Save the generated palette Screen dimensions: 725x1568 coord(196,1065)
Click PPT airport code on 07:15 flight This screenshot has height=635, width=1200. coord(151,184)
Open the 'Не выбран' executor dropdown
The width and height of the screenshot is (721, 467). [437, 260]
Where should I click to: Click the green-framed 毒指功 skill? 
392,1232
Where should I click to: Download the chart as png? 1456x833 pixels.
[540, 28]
...
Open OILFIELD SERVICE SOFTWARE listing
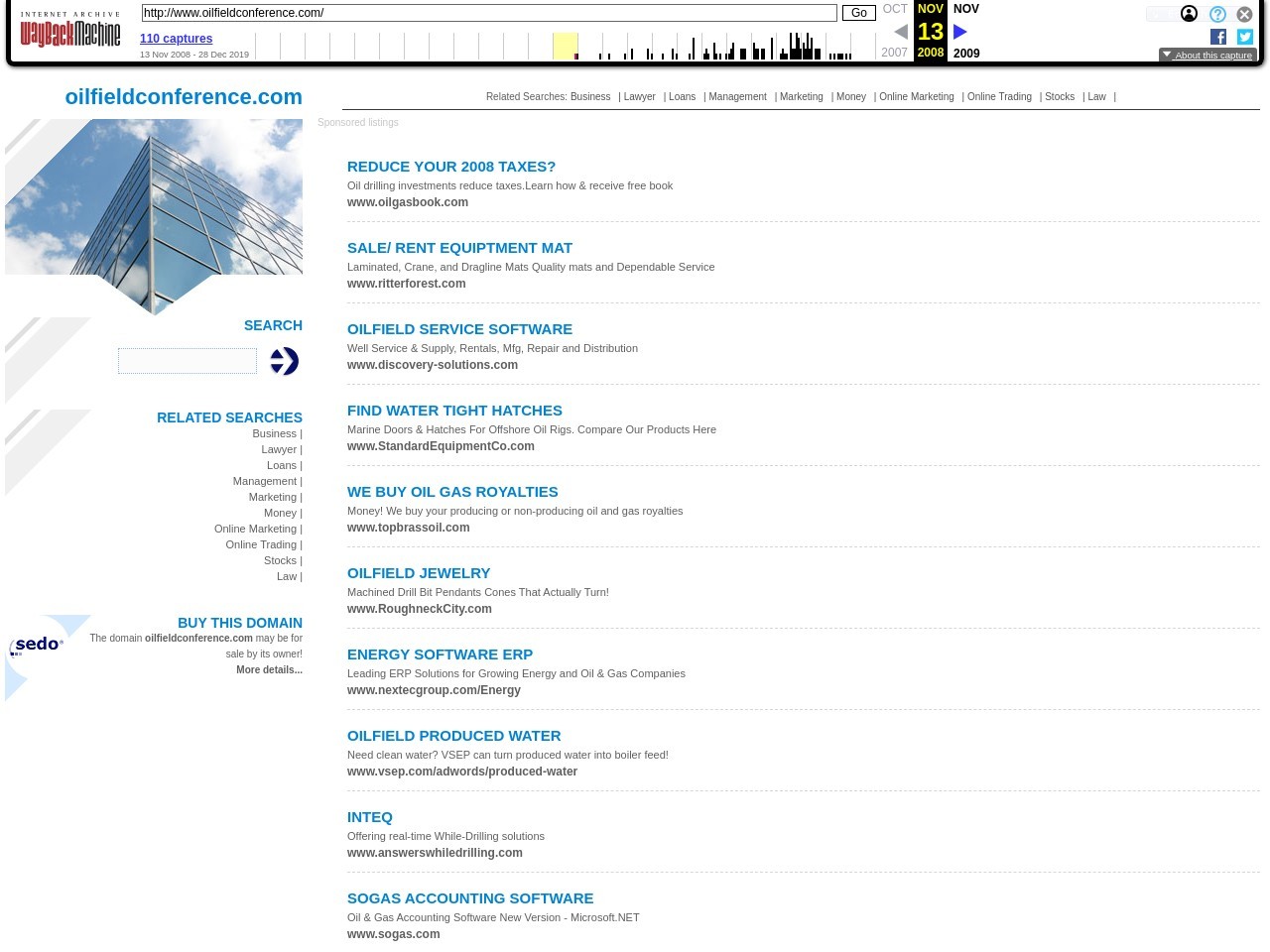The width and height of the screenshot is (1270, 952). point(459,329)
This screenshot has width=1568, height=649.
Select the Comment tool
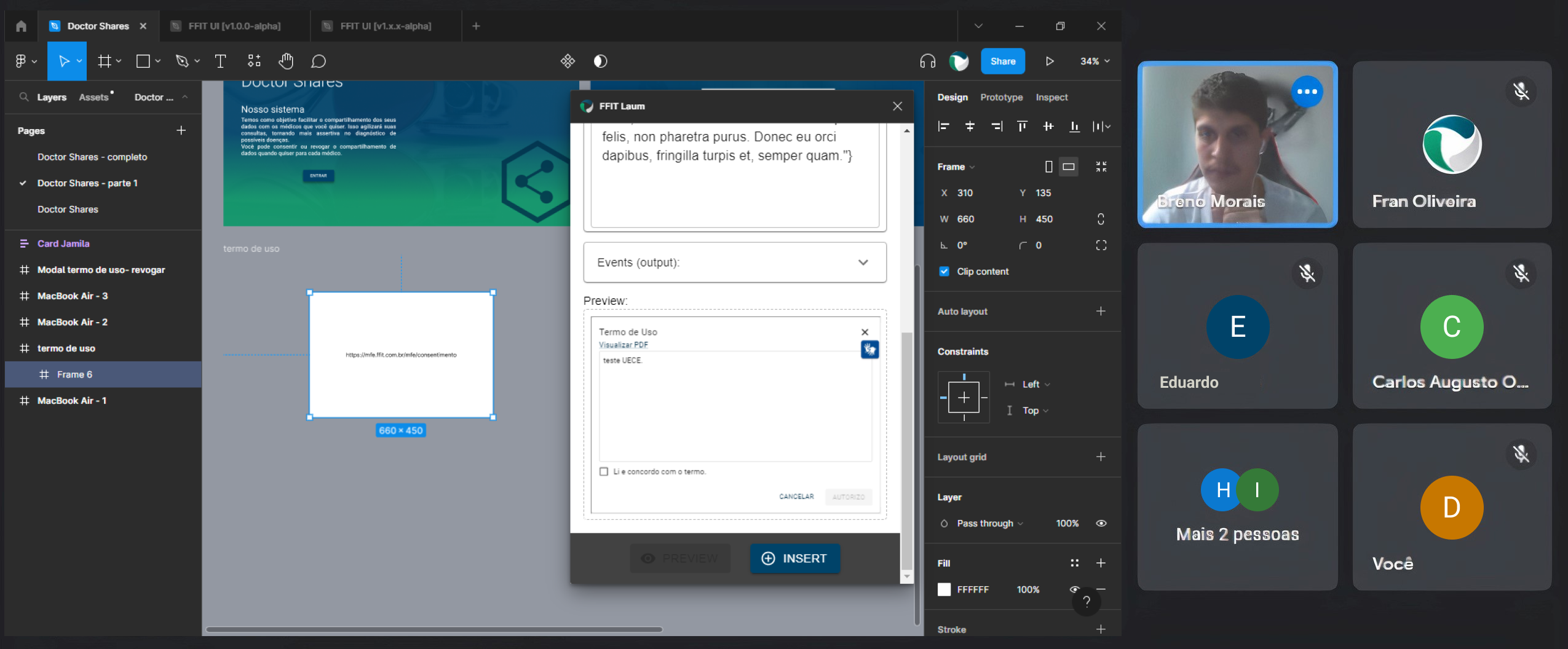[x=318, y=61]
---
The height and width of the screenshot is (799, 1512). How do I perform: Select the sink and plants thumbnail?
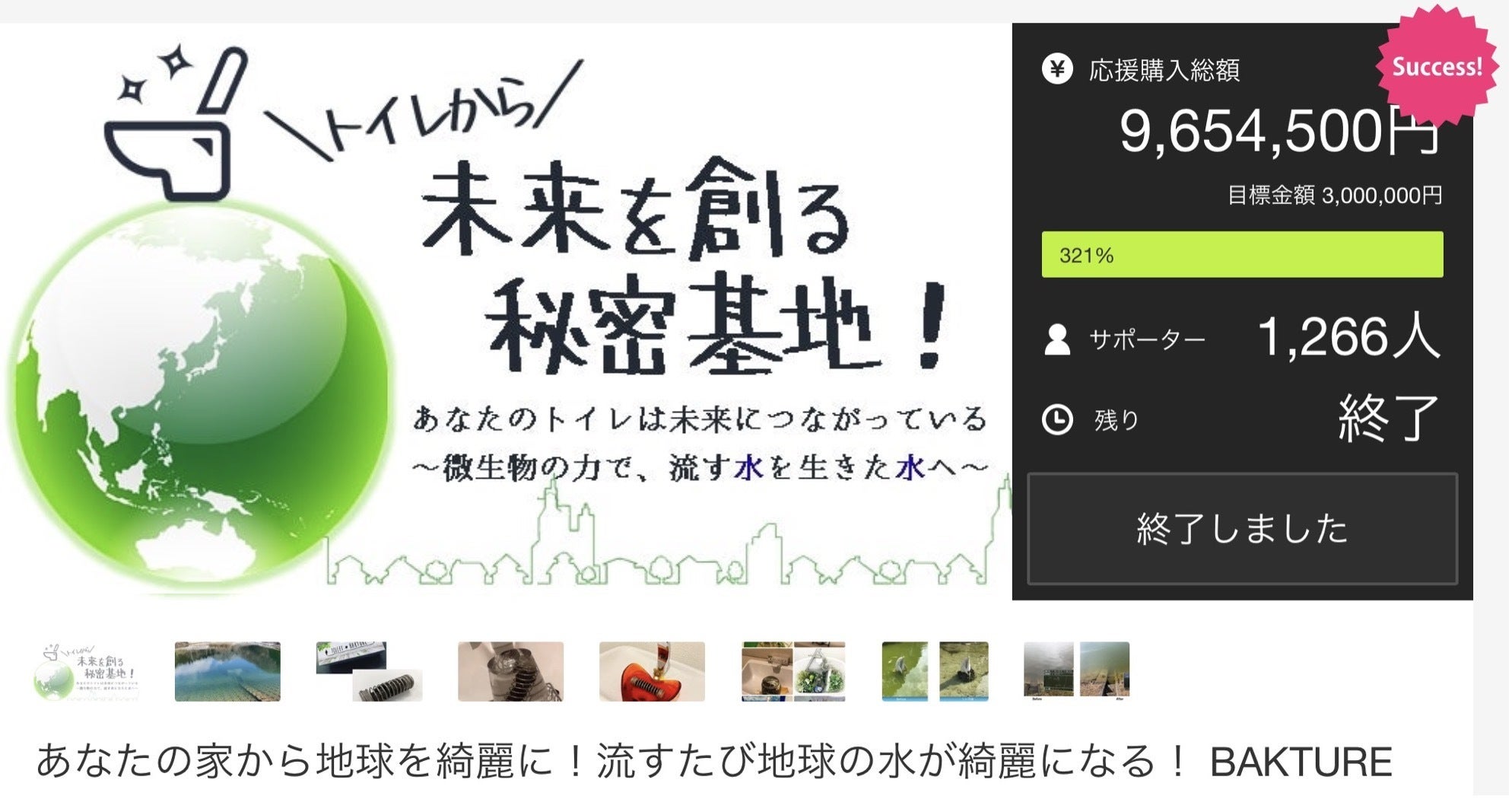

◆ **What the task requires**: Show the lines of the data that hold the word "coord".

◆ **Completed exercise**:
Save the generated palette Screen dimensions: 725x1568 coord(196,1065)
Click PPT airport code on 07:15 flight This screenshot has height=635, width=1200. coord(151,184)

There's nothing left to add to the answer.